:: Document segment ::

● ● ● ●

I think perhaps Kunchur does his own view a disservice by emphasizing the deleterious time-domain effects of speaker drivers with large surface areas, e.g. electrostatic speakers. It seems to me that those deleterious effects might be offset to a large extent by the very characteristics you mention, viz., light mass, minimalistic crossover, etc.. But your objection does seem to cast doubt on the significance of the very brief time scales that Kunchur contends are audibly significant.

Having said that, the putative facts about jitter bear on this point in a somewhat paradoxical way. According to some authorities, such as Steve Nugent, jitter is audible at a time scale of PICOseconds. For example, Steve writes:

In my own reference system I have made improvements that I know for a fact did not reduce the jitter more than one or two nanoseconds, and yet the improvement was clearly audible. There is a growing set of anecdotal evidence that indicates that some jitter spectra may be audible well below 1 nanosecond.

That passage is from an article in PFO, which I know you are familiar with. I bring it up, not to defend Kunchur’s claims, but to raise another question that puzzles me:

If jitter really is audible at the order of PICOseconds, does that increase the plausibility of Kunchur’s claim that alterations in a signal at the order of a few MICROseconds are audible?

Again, I don’t quite know how to make sense of all this. I’d be interested to hear your thoughts.

Bryon

● ● ● ●

:: Record excerpts ::

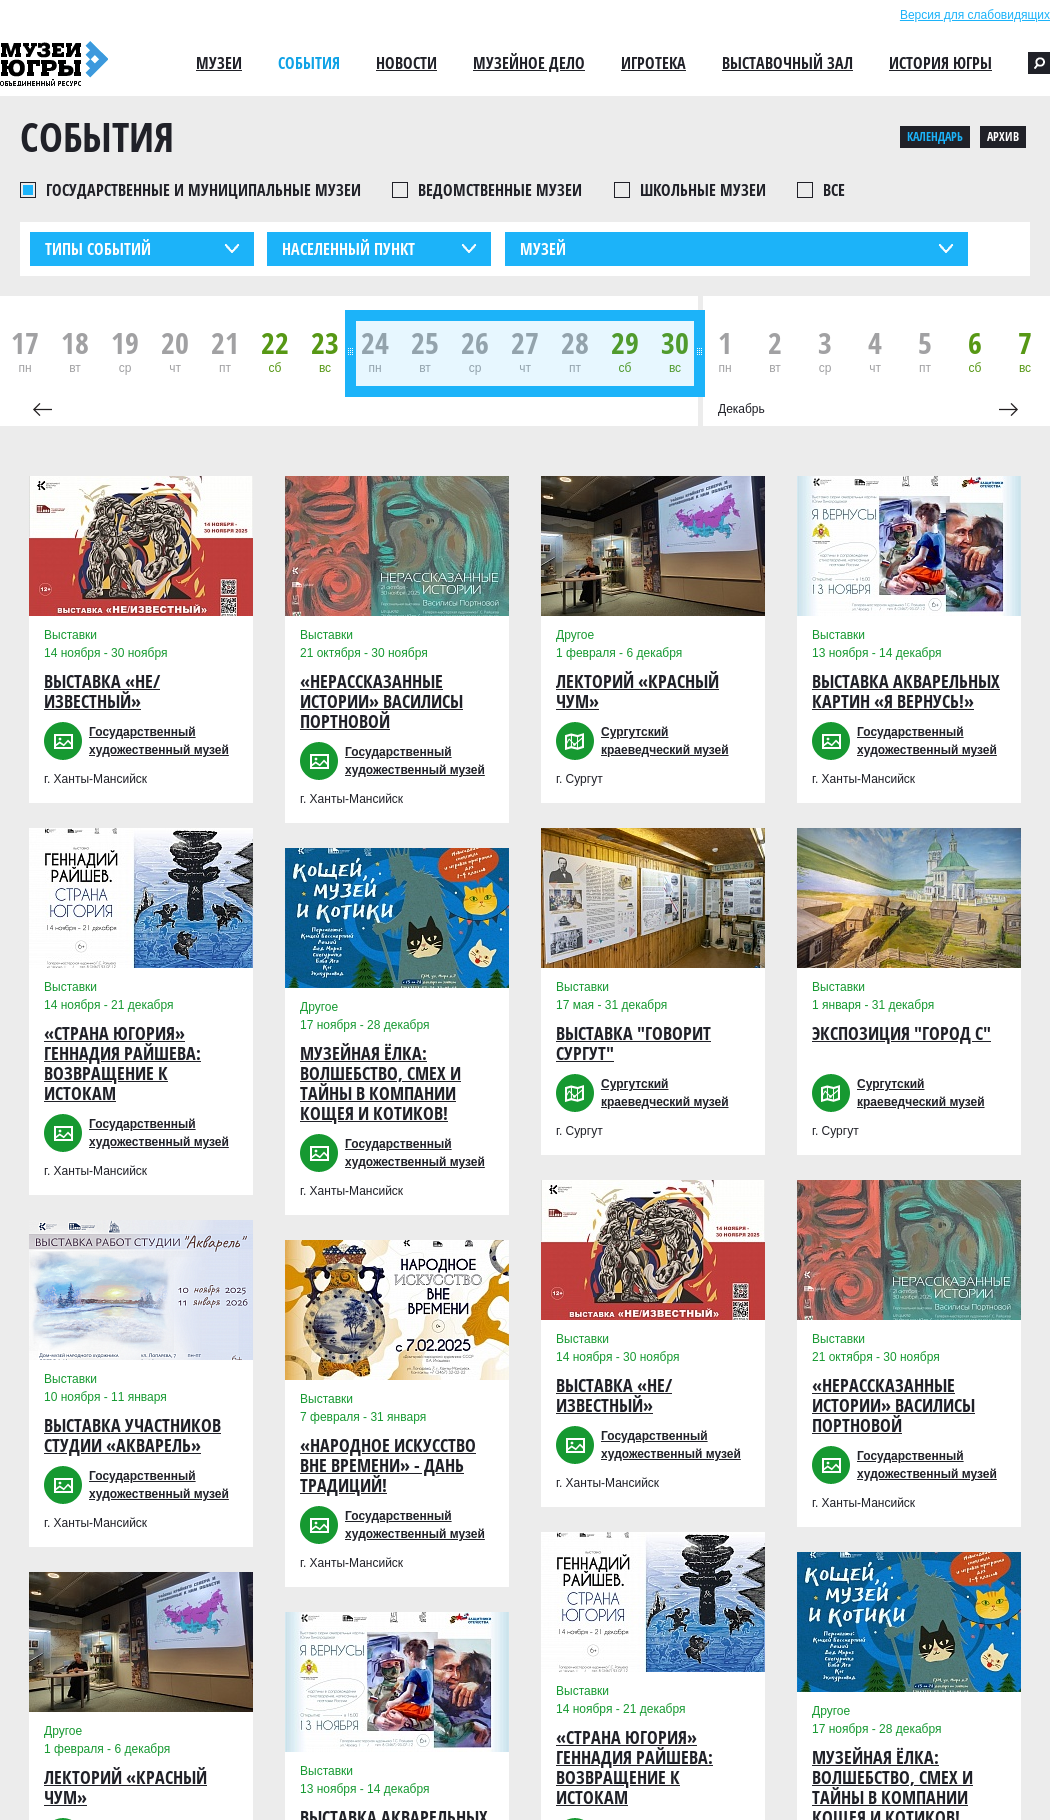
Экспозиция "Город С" (901, 1033)
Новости (406, 63)
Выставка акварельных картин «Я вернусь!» (906, 691)
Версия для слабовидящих (975, 15)
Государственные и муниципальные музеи (203, 190)
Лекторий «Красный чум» (125, 1787)
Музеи (219, 63)
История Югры (940, 63)
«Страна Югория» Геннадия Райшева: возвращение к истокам (122, 1063)
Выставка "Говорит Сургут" (633, 1043)
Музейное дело (529, 63)
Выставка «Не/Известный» (102, 691)
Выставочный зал (787, 63)
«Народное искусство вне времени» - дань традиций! (388, 1465)
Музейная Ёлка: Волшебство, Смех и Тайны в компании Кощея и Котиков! (380, 1083)
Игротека (653, 63)
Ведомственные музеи (500, 190)
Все (834, 190)
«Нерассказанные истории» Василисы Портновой (381, 701)
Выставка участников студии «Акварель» (132, 1435)
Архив (1003, 136)
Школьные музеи (703, 190)
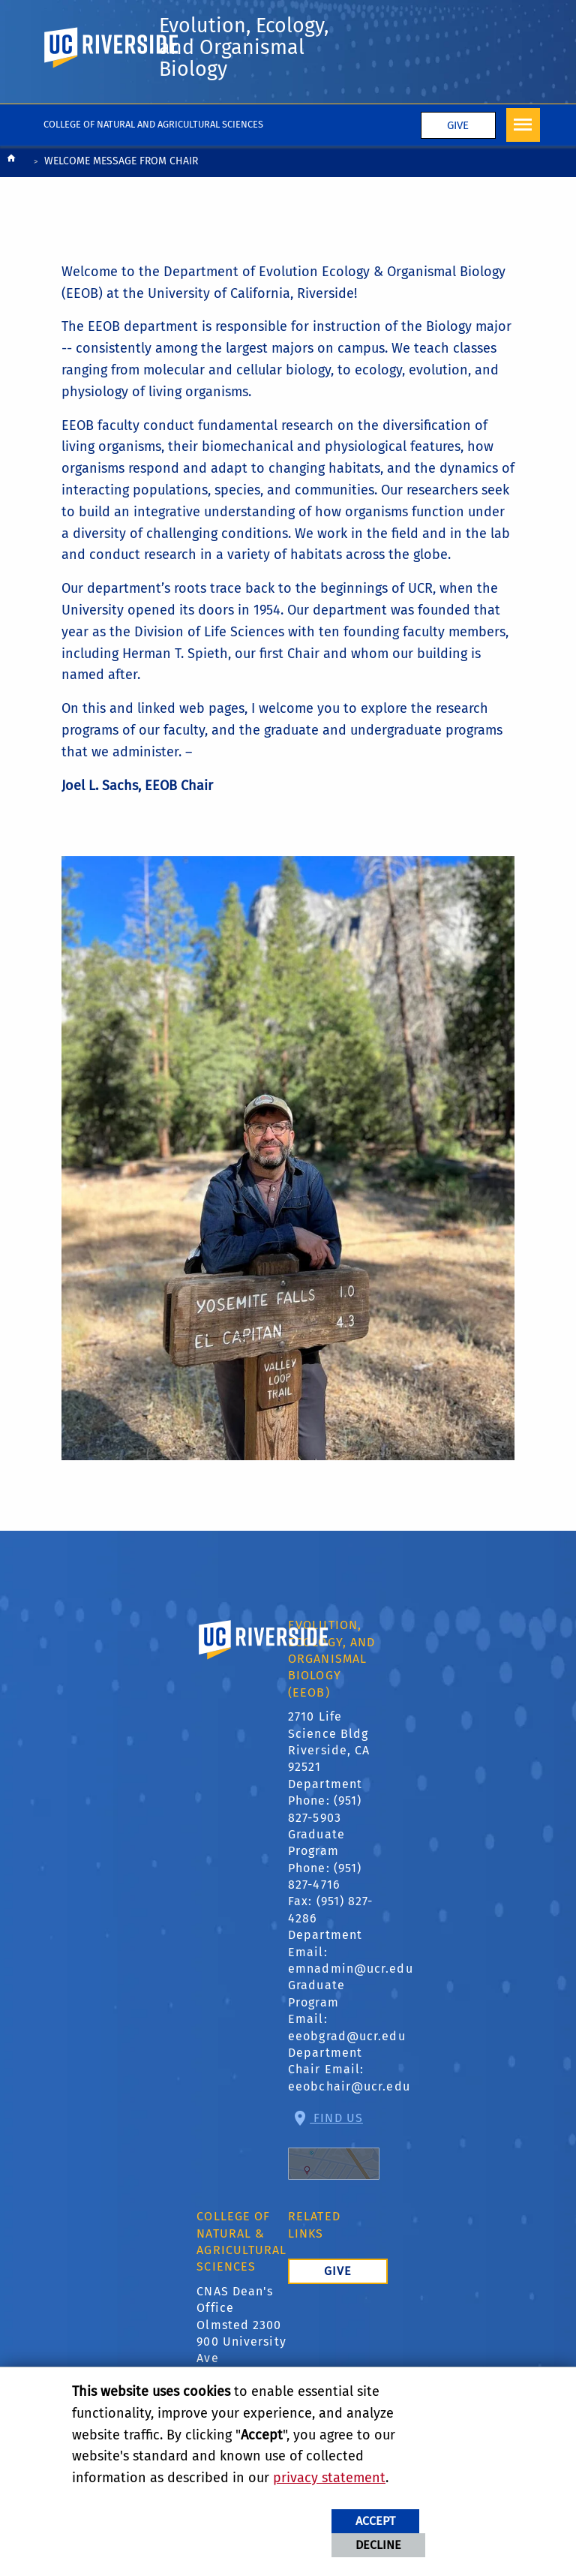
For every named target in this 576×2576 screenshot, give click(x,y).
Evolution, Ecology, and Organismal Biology (221, 62)
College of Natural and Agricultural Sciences (153, 152)
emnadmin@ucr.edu (350, 1996)
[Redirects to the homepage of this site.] (11, 190)
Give (458, 153)
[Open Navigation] (523, 153)
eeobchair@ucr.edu (349, 2114)
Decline (378, 2545)
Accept (375, 2521)
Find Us (334, 2173)
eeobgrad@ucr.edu (347, 2064)
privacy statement (329, 2477)
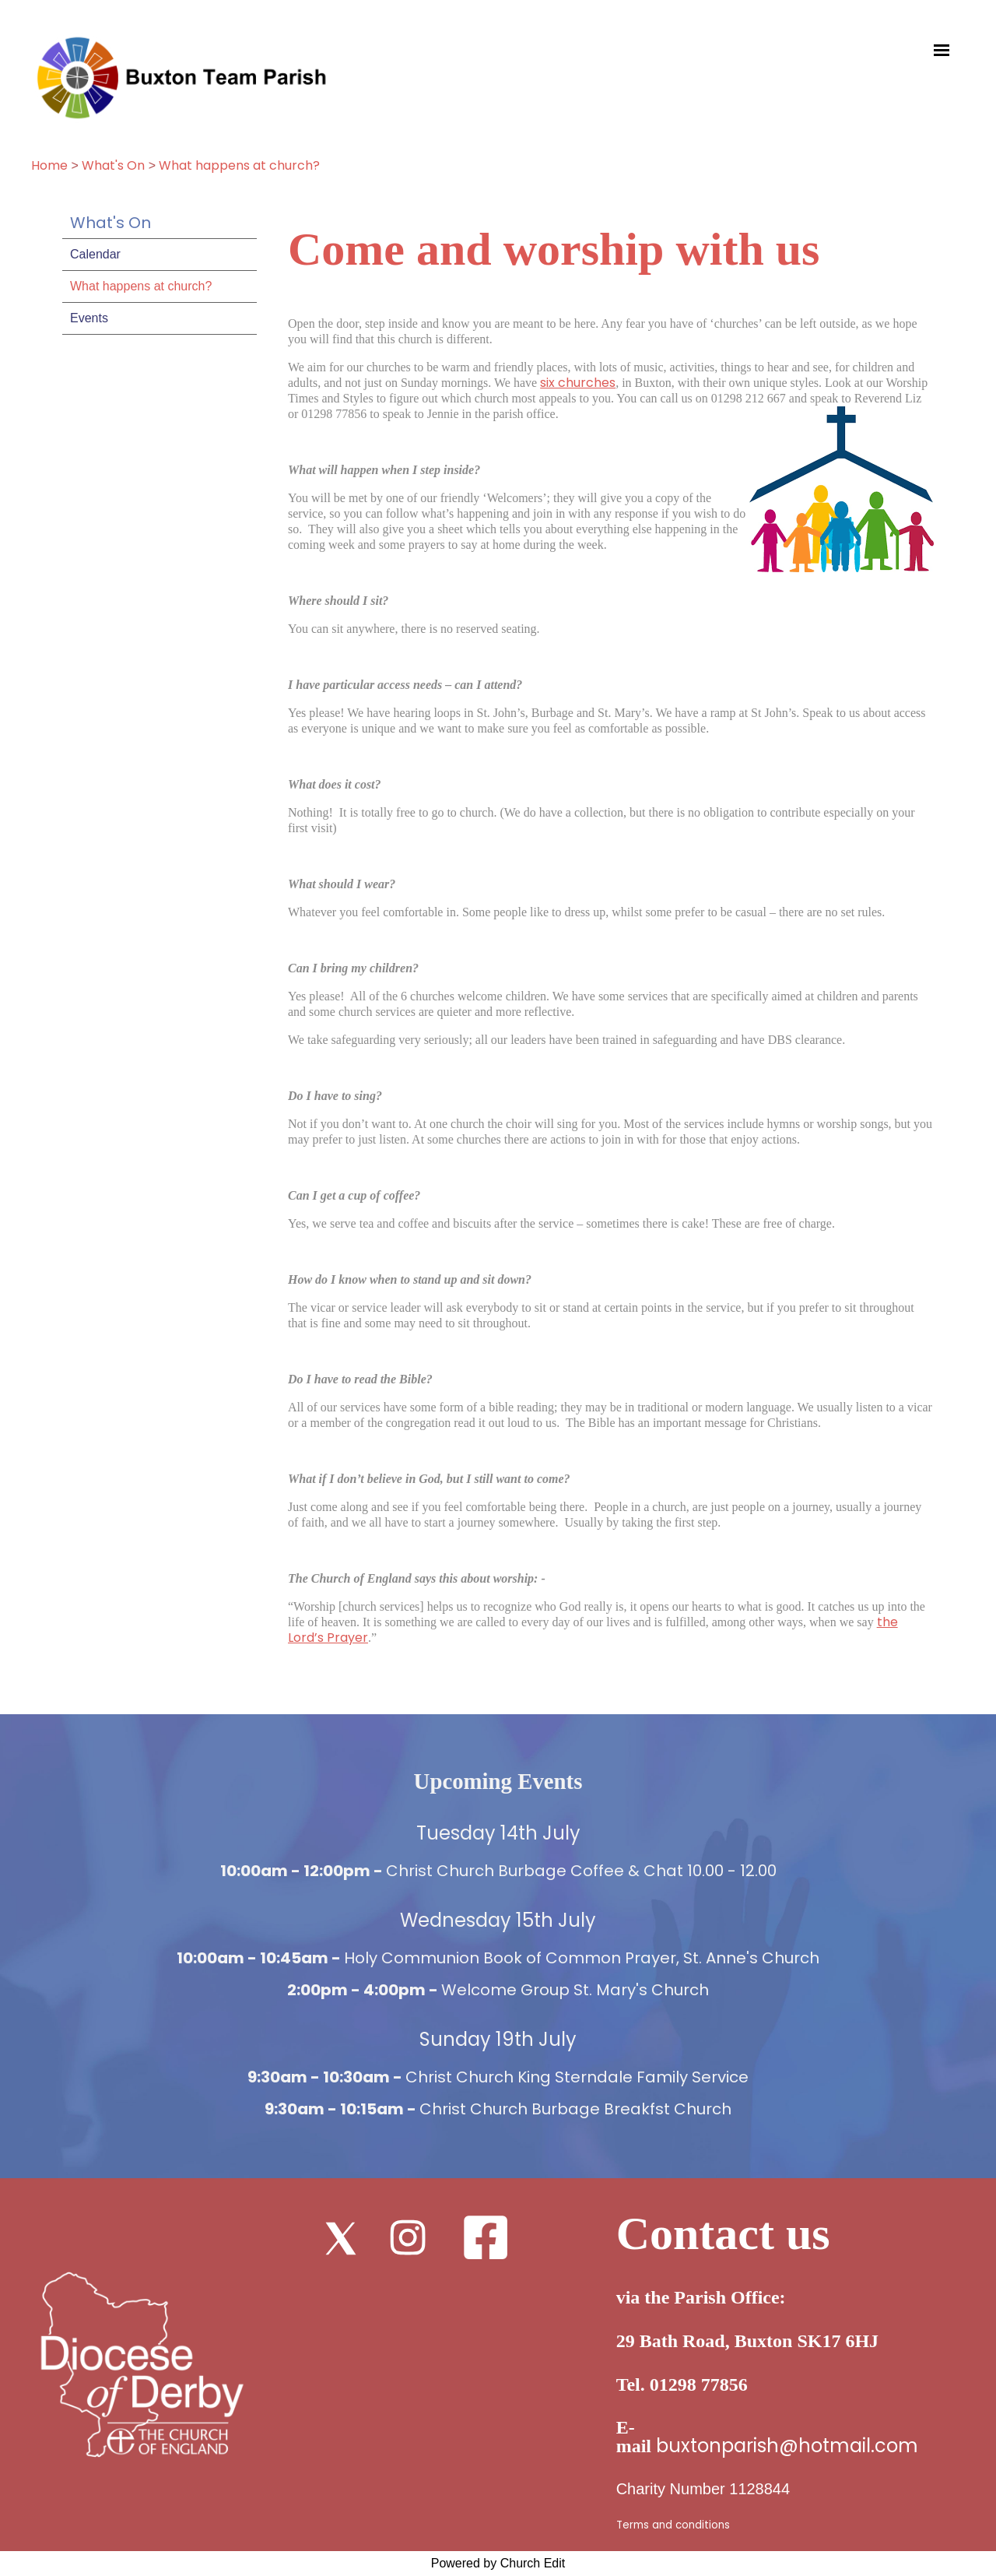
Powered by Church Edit (498, 2563)
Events (89, 318)
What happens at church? (239, 165)
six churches (577, 383)
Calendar (95, 254)
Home (49, 165)
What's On (113, 165)
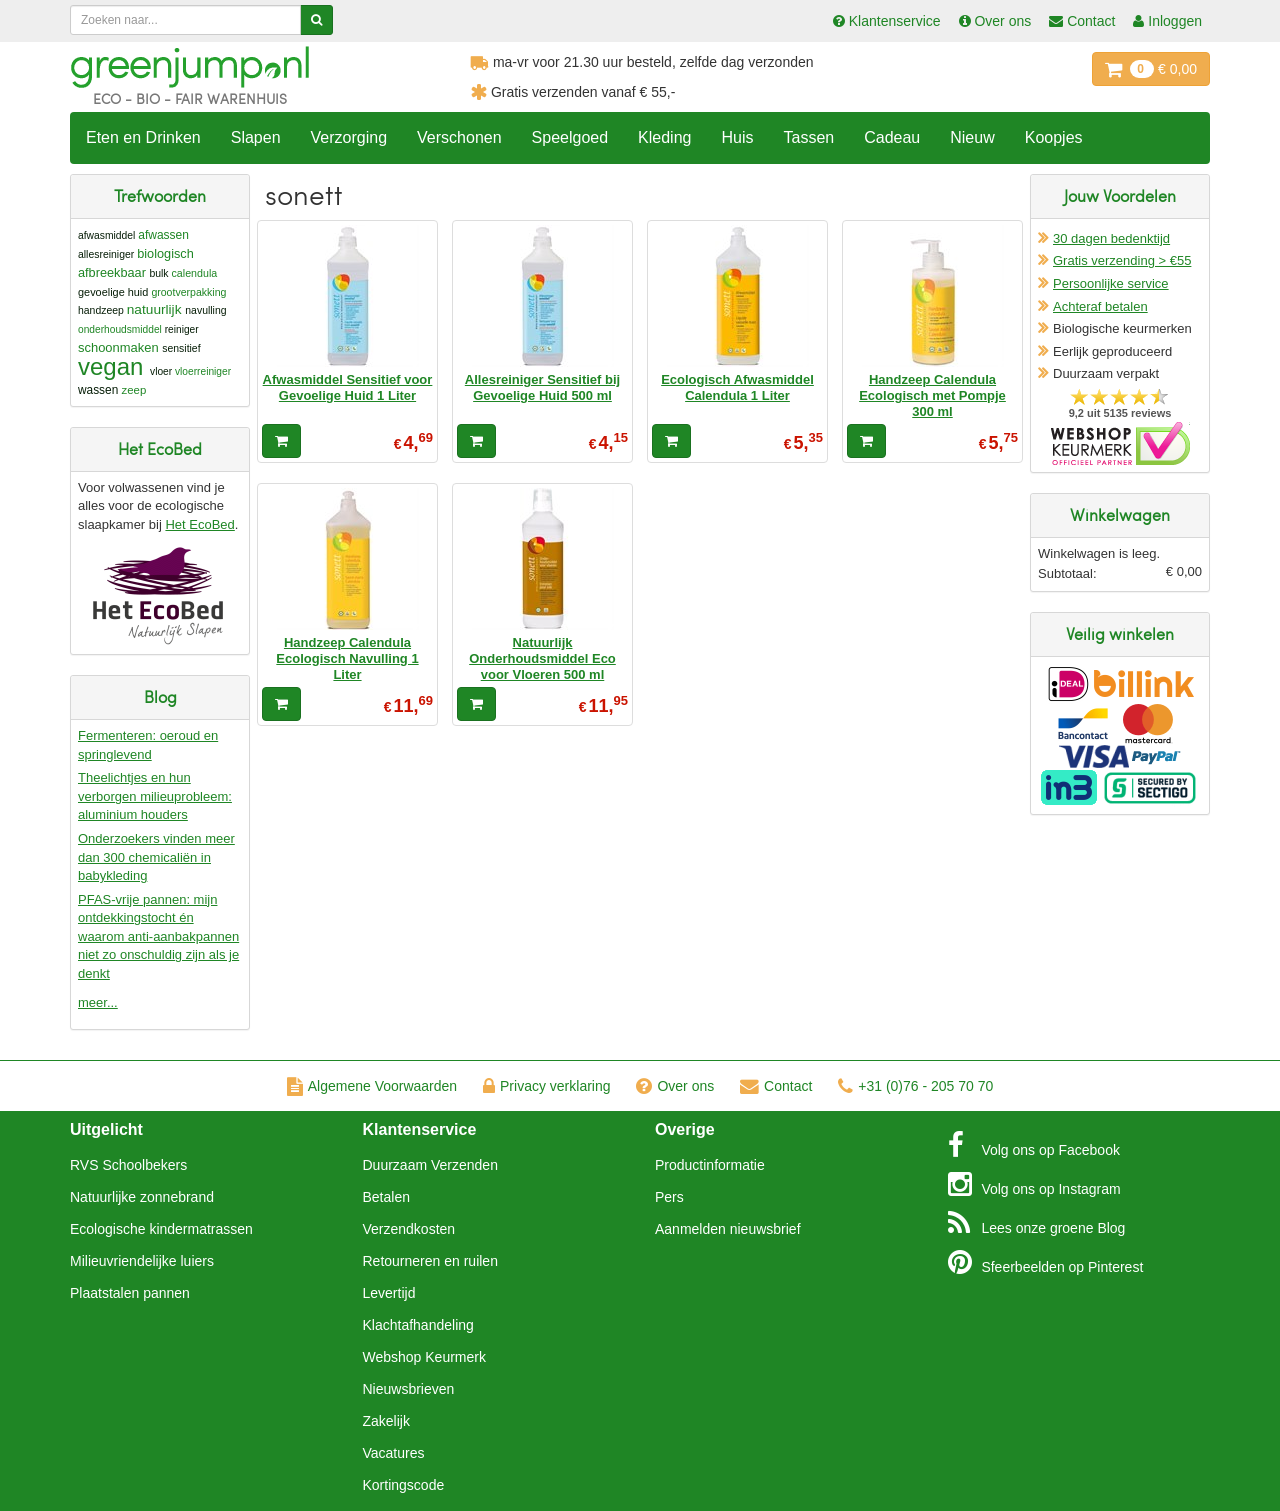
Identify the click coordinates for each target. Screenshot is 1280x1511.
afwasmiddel (106, 235)
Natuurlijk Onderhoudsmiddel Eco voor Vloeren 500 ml (542, 659)
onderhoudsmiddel (120, 329)
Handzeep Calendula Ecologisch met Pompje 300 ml (932, 396)
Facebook (1034, 1145)
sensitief (181, 348)
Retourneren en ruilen (430, 1261)
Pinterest (1046, 1262)
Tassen (808, 137)
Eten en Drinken (143, 137)
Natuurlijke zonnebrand (142, 1197)
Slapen (256, 137)
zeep (134, 390)
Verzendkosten (409, 1229)
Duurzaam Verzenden (430, 1165)
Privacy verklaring (546, 1086)
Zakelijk (386, 1421)
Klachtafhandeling (418, 1325)
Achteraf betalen (1100, 306)
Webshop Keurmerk (424, 1357)
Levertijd (389, 1293)
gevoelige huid (113, 292)
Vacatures (394, 1453)
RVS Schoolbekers (128, 1165)
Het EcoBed (199, 524)
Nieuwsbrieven (409, 1389)
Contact (776, 1086)
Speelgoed (570, 137)
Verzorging (349, 137)
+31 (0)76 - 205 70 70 (915, 1086)
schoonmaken (118, 347)
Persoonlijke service (1111, 283)
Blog (1037, 1223)
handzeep (101, 310)
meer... (98, 1002)
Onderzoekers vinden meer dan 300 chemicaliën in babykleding (156, 857)
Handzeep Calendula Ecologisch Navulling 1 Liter (347, 659)
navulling (205, 310)
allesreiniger (106, 254)
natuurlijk (154, 309)
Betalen (386, 1197)
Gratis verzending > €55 (1122, 260)
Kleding (664, 137)
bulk (158, 273)
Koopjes (1054, 137)
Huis (737, 137)
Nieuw (972, 137)
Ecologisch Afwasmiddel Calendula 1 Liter (737, 387)
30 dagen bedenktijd (1111, 238)
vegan (110, 366)
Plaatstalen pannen (130, 1293)
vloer (161, 371)
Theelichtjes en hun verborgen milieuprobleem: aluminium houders (155, 796)
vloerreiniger (203, 371)
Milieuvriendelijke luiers (142, 1261)
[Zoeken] (316, 20)
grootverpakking (188, 292)
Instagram (1034, 1184)
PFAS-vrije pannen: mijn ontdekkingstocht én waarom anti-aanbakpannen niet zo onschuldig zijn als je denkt (158, 936)
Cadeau (892, 137)
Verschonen (459, 137)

● ● ● ●

:: What is expected ::
Shorten the paragraph in the forum post on jitter above that begins "I think perhaps Kunchur" to two sentences, keeping its main points.

:: Solution to this task ::
Kunchur may weaken his own view by stressing the harmful timing effects of large-surface speaker drivers like electrostatic speakers, since traits such as light mass and a minimal crossover could largely offset those effects. Even so, the objection raised does cast doubt on whether the very brief time scales Kunchur calls audible really matter.